__Exercise brief__
In the listing below, find each line containing "screenshot" and report it.

__Information supplied__

——————

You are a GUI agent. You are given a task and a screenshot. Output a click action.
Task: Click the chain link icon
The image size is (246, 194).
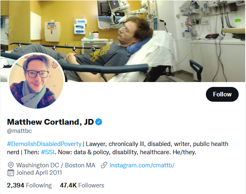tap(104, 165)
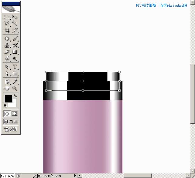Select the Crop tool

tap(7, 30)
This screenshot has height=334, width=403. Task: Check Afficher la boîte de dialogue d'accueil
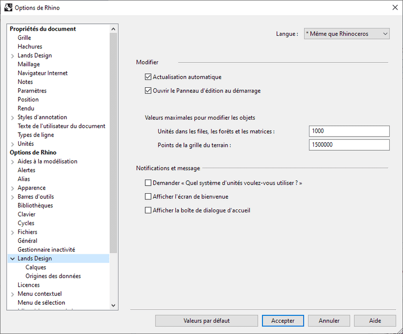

——————

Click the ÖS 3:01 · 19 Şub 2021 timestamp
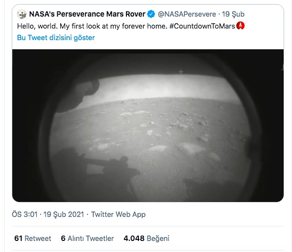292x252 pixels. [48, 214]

——————

__Response to this task__
You are a GUI agent. You are given a task and a screenshot. Output a click action.
This screenshot has height=334, width=403. Task: Check Afficher la boîte de dialogue d'accueil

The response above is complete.